The Egyptian mythology is present in Andrzej Urbanowicz's painting and I'd like to recall a record about god-sun appearing early in the east,
between two mountains, and starting his journey across the sky in a barge called magnet (usually pictured as a red, burning disc).
He comes the first, at the beginning of the world and keeps repeating that ritual every morning.
'Another very popular belief was that the sun is a child which enters the mouth of the goddess of the sky - Nut in the evening, at night it passes across her boody and is born again out of her womb'
(15)
. Nut
(16)
, the goddess swallowing the night-sun and giving birth to the day-sun (according to one of theological conceptions the god-sun Re is taken here to consideration) - the stars are her souls.
The old Egyptian opinion concerning sight, continued and developed by Plotinos, assumes that human eye wouldn't be able to observe the light of the sun if it didn't have the solar nature.
In ancient Egypt, the eye of Horus, one of the solar gods, was a solar talisman, the eye which could see as well as send the light
(17)
. There are references to all-seeing 'eye of the world' - the Sun/god: in myths, religion, magic or symbolic representation of parareligious and paraethical movements.
In Urbanowicz's pictures solar symbols are sometimes combined with an emblem of a serpent/serpent-dragon - Ouroboros (which is of frequent occurence in almost all the artistic works of the author).

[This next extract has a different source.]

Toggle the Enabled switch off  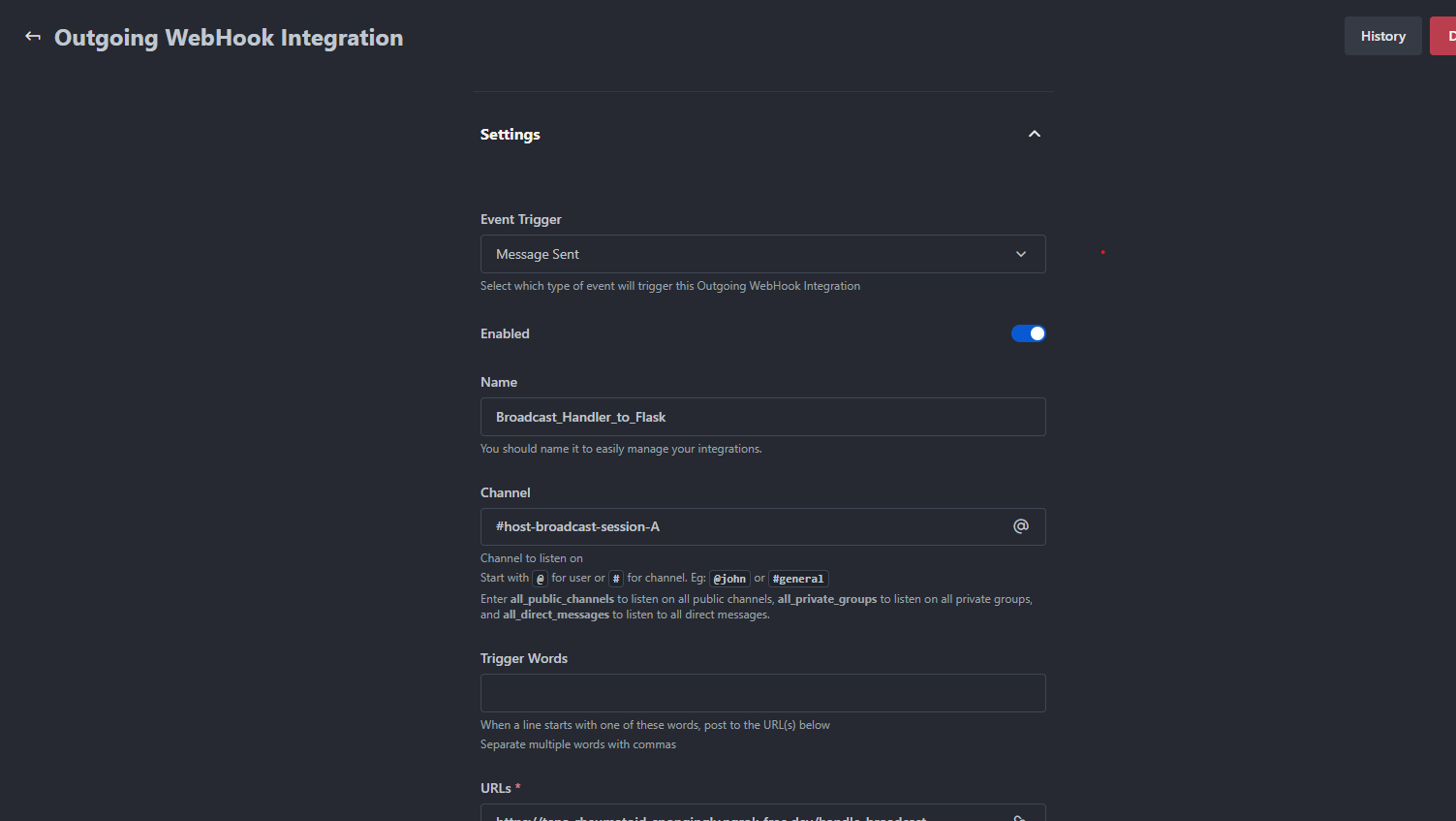point(1028,333)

Ouroboros (a serpent gnawing its own tail; in the shape of serpens mercurii - the symbol of Gnostics and alchemists)
devours itself and permanently revives, expressing the unity of the universe, both material and spiritual.

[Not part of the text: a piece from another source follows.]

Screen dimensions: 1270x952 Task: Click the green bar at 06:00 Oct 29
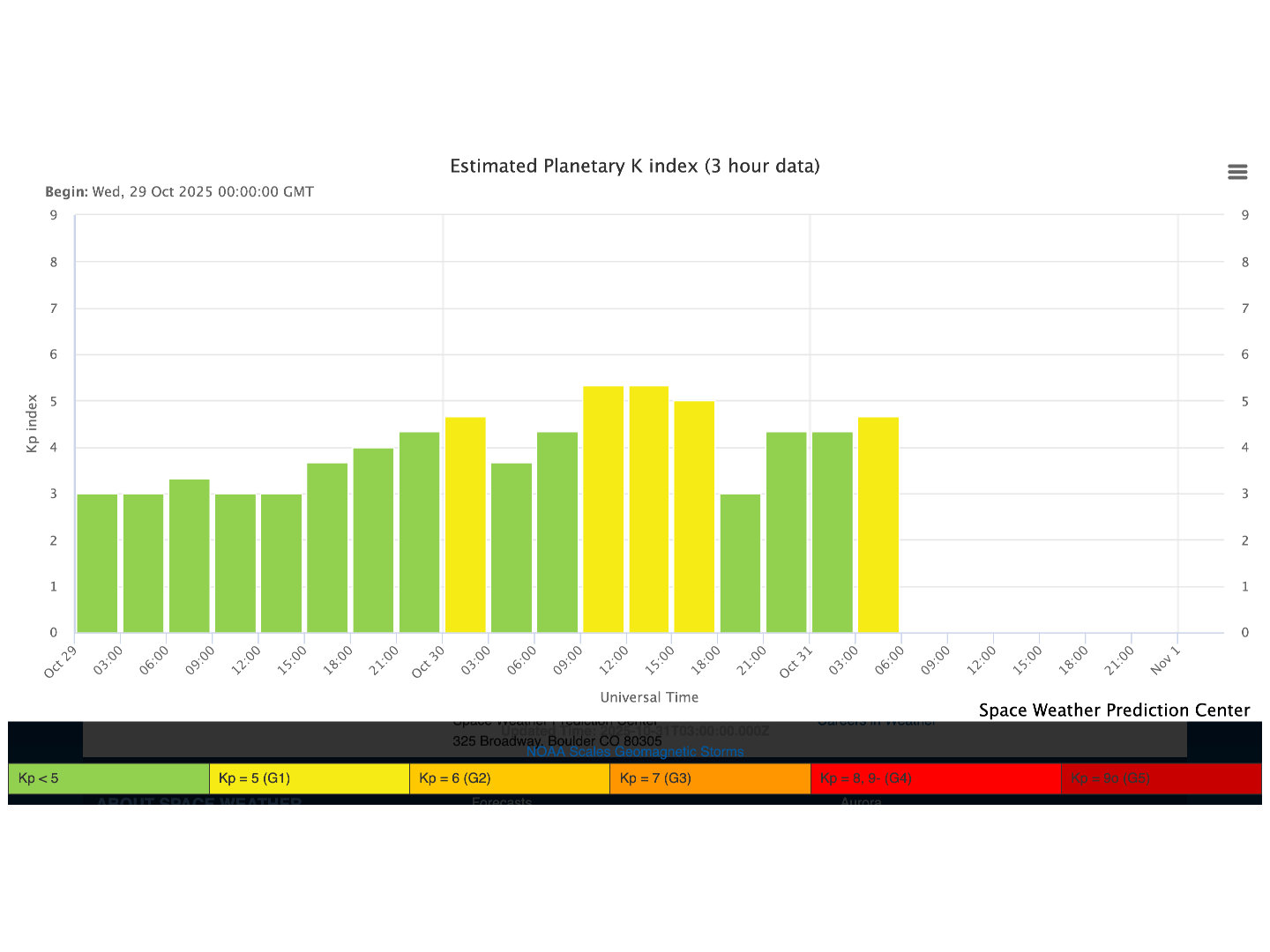coord(189,556)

It is a symbol of continuous transformation in the centuries-old change of everything into everything.
The serpent-dragon is a symbol of the primaeval chaos Tiamat (the first mother).

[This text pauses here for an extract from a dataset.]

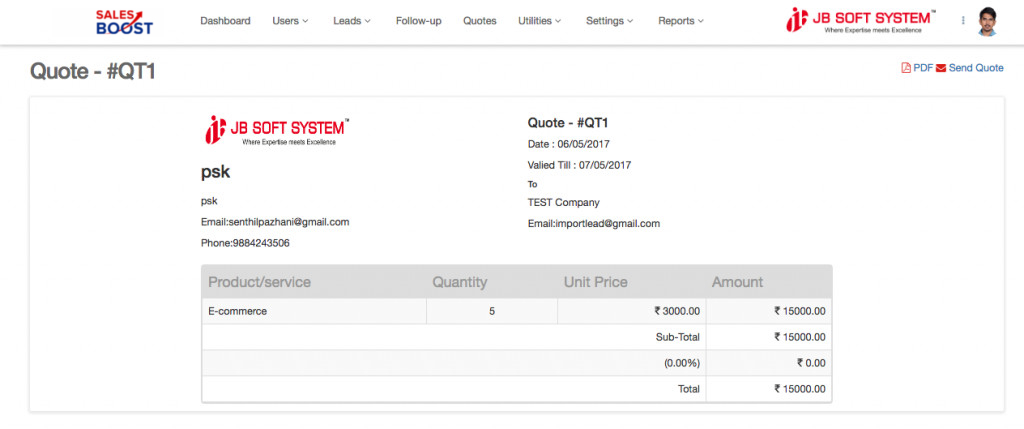Open the vertical three-dots menu
Screen dimensions: 1024x429
tap(963, 21)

Negative connotations of this what is unrevealed, not this what is unlimited in its potential, what is meigma (mixture of everything) where every particle contains all the other ones, are attributed to her.
There is a particular message in the last realisations of Andrzej Urbanowicz:
to regain the sense of existence, by standing in opposition to these aspects of contemporary civilisation, suicidally destroying the best values, we must deny that chaos and order are contradictions and we have to accept the new paradigm of chaos.
Andrzej Urbanowicz is not connected with the tradition of modern art which could be defined as formal exploration.
His works are not a result of an analysis according to the rules concerning abstract codification of colour, form and matter, their mutual dependence and contamination.
He wants the picture to be written down in imagination as something much deeper than a group of certain forms, composed this or that way.
Painting should not be limited to 'outer surface' but it should express different spiritual, emotional states and transmit various ideas.
The most important problem here is the contents of meaning, articulating ideas of timeless value.
The author does not want, not for a moment, to report reality: he questiones the mimetic role of art, its recording, copying or illustrating character.
For Urbanowicz, the work of art cannot constitute a simple communiqu only, it should go beyond casual meaning.
The sources of his works are various but blueprints and plots penetrate and overlap one another, not only discovering different nuances of senses but also creating senses so far unknown.
The artist, trying to reveal the 'order' of things, builds a picture based on constant semiotic elements, set in varied, enriched and redefined, language areas.
The composition of an icon, having its own specific order, framing signs in different coincidences, is governed by its own rules.
Though Urbanowicz's art shows connections between meaning and sign, nevertheless it seems to be difficult to define it in words.
The artist creates works full of intentional expression, so one can look at them from surprisingly many points of view.
The message of this art seems to be, in many aspects, prophetic.
This what is close and visible, in the art of Andrzej Urbanowicz, is referred to this what is invisible.
The picture becomes the presence of this what is absent.